Saved data entries:

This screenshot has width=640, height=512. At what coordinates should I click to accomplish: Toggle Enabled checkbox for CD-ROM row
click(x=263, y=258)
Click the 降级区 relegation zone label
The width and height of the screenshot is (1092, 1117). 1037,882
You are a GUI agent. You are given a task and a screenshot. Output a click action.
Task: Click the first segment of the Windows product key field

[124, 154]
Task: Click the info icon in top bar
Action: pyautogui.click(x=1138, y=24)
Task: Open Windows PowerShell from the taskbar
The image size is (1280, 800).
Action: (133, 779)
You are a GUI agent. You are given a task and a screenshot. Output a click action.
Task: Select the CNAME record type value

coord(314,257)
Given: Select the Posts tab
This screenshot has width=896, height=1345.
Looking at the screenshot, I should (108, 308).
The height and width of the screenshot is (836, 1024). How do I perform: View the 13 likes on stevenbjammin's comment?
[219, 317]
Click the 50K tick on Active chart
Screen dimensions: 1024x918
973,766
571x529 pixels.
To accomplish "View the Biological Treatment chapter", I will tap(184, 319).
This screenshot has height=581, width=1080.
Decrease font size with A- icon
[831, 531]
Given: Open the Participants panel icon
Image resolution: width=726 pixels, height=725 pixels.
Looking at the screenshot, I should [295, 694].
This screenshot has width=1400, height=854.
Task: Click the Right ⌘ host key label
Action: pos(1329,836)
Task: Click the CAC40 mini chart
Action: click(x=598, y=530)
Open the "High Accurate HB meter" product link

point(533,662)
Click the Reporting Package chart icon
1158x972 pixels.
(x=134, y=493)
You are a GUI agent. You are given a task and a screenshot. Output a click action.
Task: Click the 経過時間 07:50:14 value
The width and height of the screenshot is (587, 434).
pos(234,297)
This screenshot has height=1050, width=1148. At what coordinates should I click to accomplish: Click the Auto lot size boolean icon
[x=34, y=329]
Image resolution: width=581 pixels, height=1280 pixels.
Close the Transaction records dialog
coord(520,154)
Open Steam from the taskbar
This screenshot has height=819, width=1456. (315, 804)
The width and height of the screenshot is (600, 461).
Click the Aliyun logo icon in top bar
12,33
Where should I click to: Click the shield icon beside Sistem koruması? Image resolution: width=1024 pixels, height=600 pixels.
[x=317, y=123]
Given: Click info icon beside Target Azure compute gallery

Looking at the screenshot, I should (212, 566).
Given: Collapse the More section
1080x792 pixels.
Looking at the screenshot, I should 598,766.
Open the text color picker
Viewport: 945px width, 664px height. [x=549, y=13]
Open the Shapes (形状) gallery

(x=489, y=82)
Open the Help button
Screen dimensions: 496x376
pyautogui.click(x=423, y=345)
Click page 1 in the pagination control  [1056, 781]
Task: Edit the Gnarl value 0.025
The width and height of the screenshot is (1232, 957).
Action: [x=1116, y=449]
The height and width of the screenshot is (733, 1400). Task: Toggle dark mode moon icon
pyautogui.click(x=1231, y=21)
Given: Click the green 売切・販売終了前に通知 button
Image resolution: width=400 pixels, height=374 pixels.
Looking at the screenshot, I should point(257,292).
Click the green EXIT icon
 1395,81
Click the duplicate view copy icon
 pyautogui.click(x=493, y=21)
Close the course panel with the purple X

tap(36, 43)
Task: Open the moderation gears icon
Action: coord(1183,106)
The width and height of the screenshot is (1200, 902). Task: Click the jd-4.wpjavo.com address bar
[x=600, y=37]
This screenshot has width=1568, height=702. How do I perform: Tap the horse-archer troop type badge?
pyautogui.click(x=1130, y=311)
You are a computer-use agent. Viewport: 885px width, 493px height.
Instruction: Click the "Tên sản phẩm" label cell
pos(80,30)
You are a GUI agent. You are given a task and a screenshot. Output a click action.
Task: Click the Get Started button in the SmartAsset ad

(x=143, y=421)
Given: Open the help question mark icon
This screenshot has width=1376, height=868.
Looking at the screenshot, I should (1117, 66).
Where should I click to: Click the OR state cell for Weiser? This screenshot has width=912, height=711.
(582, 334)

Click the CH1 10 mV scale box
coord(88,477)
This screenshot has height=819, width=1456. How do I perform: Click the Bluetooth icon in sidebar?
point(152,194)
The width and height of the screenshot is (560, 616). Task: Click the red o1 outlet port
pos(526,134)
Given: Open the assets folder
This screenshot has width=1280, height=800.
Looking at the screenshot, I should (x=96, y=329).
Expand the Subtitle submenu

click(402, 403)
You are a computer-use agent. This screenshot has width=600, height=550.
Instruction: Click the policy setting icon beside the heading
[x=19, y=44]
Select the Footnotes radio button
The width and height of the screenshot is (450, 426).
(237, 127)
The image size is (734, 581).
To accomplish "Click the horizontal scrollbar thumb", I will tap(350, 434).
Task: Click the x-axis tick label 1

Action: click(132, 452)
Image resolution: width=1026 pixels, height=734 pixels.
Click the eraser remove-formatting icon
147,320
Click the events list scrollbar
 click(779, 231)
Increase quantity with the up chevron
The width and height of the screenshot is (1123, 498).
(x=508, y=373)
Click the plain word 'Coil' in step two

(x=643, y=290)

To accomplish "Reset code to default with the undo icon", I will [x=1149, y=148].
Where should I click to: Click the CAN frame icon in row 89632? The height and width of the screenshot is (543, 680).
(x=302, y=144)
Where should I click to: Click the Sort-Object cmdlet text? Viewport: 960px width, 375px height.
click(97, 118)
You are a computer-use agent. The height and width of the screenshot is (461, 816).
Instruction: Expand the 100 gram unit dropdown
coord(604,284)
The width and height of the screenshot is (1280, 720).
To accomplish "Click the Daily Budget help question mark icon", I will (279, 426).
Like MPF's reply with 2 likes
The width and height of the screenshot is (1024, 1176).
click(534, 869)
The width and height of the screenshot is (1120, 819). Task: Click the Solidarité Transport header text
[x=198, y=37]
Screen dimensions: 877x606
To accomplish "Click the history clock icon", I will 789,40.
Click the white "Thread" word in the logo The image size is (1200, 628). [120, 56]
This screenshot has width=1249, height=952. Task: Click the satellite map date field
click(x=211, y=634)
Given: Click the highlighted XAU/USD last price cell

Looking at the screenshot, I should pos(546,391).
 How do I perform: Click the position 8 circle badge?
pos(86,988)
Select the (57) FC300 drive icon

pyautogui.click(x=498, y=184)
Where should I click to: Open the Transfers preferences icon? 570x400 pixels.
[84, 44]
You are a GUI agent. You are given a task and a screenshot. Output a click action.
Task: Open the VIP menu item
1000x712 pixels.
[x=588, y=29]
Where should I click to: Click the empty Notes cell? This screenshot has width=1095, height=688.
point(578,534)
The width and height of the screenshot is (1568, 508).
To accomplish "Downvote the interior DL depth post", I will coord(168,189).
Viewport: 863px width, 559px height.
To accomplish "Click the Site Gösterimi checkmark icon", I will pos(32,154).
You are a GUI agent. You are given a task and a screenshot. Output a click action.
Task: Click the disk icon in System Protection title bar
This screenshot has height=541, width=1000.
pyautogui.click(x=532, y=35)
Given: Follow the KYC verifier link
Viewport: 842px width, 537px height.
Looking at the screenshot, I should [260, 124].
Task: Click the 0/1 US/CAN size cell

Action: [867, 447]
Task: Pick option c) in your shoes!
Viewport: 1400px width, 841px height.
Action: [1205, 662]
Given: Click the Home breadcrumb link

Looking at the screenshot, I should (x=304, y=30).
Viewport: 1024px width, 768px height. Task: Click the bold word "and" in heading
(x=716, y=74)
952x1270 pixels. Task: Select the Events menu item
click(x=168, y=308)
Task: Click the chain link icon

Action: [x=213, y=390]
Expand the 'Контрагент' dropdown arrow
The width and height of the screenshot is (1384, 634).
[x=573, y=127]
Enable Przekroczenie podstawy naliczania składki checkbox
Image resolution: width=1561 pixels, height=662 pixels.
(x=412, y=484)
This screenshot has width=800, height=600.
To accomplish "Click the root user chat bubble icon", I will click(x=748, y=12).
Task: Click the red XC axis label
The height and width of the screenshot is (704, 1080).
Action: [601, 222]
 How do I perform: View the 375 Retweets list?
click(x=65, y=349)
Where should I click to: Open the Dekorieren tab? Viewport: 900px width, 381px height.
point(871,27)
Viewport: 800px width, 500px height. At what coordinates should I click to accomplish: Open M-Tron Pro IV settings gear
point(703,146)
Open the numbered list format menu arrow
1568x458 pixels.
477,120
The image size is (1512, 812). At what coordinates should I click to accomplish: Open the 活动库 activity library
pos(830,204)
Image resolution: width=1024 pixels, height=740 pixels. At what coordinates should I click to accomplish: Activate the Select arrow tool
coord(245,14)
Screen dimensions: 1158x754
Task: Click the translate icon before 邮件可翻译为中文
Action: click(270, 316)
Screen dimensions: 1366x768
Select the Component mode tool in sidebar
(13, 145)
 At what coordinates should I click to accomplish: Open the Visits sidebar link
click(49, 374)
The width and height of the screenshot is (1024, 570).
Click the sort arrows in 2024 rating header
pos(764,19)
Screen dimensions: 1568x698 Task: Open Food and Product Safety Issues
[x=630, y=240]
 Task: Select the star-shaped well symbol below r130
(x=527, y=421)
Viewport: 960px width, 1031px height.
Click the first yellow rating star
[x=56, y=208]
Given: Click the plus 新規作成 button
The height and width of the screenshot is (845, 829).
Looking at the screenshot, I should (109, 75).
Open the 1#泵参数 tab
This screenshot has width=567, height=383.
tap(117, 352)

What you are asked to do: From the records given above, copy all lines containing "question".

Answer below:
Given: Open the help question mark icon
To accomplish "Click the Daily Budget help question mark icon", I will (279, 426).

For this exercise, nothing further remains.